Le Sénat, sous sa forme actuelle, présidé par le duc, ressemble à une grande allégorie de nos sociétés africaines. C’est l’histoire d’une famille polygame où le père de concession reste le seul à pouvoir entrer, sans demander permission, dans la chambre de chacune de ses femmes. Il connaît les secrets de l’une comme ceux de l’autre, les ambitions de leurs enfants, leurs petites rivalités et leurs grandes querelles. Surtout, il possède ce pouvoir que les anciens connaissent bien, celui d’opposer les uns aux autres quand cela sert sa domination pour l’équilibre de la maison, puis de réunir tout le monde autour de la même natte lorsque le feu commence à prendre. Puisque, sous nos cieux, le père polygame dispose d’un pouvoir spirituel, social, financier, politique et même occulte. Et n’est pas polygame qui veut, mais qui peut. C’est l’ensemble de ce pouvoir de veto que lui confère aujourd’hui le Sénat. Il peut donc, après avoir opposé deux femmes et leurs enfants, décider quand mettre fin au combat. Voilà le premier pouvoir du duc qui fait de lui le pompier pyromane.

Son avantage est que le Parlement, dans sa dixième texture, est certes monocolore, mais il n’est pas nécessairement monolithique. La majorité parlementaire peut devenir volontairement un contrepoids agressif à celle qu’on peut considérer comme la première épouse de la maison politique. Car c’est le parcours de deux belles femmes que tout oppose et que tout rassemble en même temps, pour avoir nourri le même rêve, celui d’hériter de la maison du duc. L’une a promis de tenir la maison avec dignité, l’autre a promis d’être la ceinture de sécurité de la première. Et à Abomey, après l’annonce des résultats, cette fameuse ceinture a été rendue bien visible, comme on peut le voir sur cette image, soigneusement mise en évidence, avec l’initiale du nom de la première, ce qui n’était pas une habitude vestimentaire de cette deuxième femme. Un peu pour rappeler à tous que ce n’était pas une simple ceinture. Or, dans l’histoire d’un combat de boxe, seule la championne porte une ceinture. Les deux femmes se disputent alors le titre de championne alors qu’on sait déjà qui est la championne en titre.

Le troisième atout du duc, c’est qu’il négocie toujours dans les coulisses, que ça vous arrange ou pas, avant de recourir à la force, à la ruse ou à la rage, comme dirait l’autre.

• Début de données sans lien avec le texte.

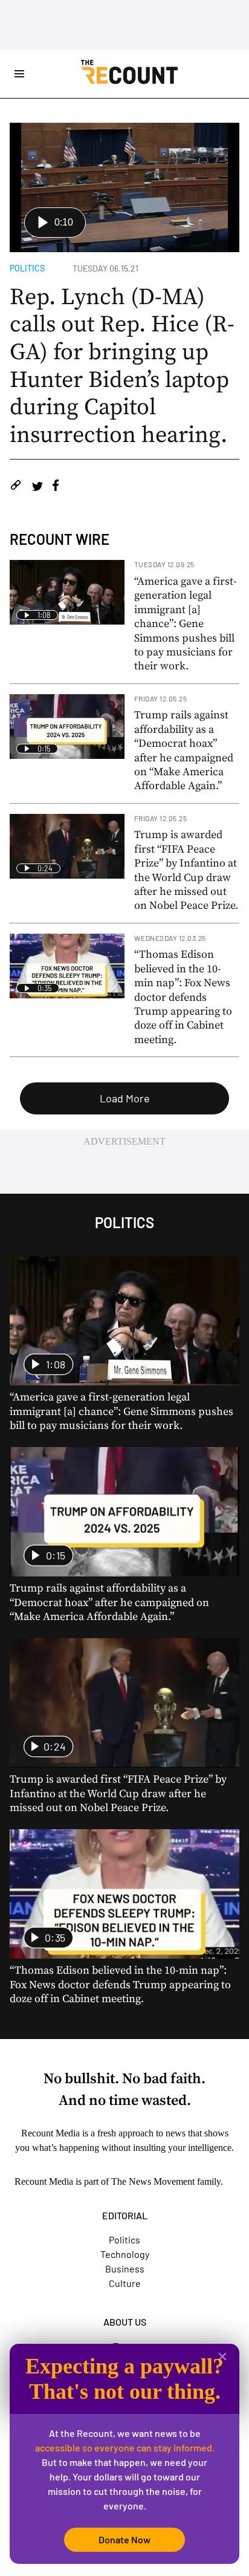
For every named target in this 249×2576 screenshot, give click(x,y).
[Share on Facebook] (56, 487)
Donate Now (124, 2539)
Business (124, 2268)
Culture (125, 2283)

Et ce qui est surtout essentiel à garder, c’est que généralement, chez nous, ce père polygame n’oppose pas ses femmes et leurs enfants pour les entretuer, mais pour créer une saine émulation et les empêcher de croire que l’héritage leur est dû. Il veut que chacun travaille, produise, grandisse et mérite sa part de la maison. Les deux lignées sont alors condamnées à travailler pour que leur nom survive et, par ricochet, grandir le nom de leur maison qui, ici, est la République, notre pays commun. Donc, ne prenez plus au premier degré ces mots du duc qui disait « La présidence du Sénat ne m’intéresse pas » ou « Je ferai de mon mandat un mandat unique ». C’est la méthode connue des pères polygames. Et Ajavon l’avait très vite compris. Victor Topanou, lui, a encore, coincées dans sa tête, les bribes d’images qui illustrent le cas d’Olivier Boko: « Je pensais que ce que Boko faisait, c’est Talon qui l’autorisait. »

Heureusement, aujourd’hui, le duc qui tient la boîte d’allumettes n’est plus vraiment seul à tout décider, même si son ambition semble protéger à la fois l’équipe et la République. Il peut être influencé par les deux belles-familles, les sages de la cour et surtout les petits-enfants de ces femmes, qui sont bien souvent très capricieux. Mais notre prière est que nous n’ayons jamais le grondement du fer et du feu sous nos cieux.

C’était votre chronique CONTRE-JOUR, merci pour l’attention et à lundi, si Dieu nous prête vie.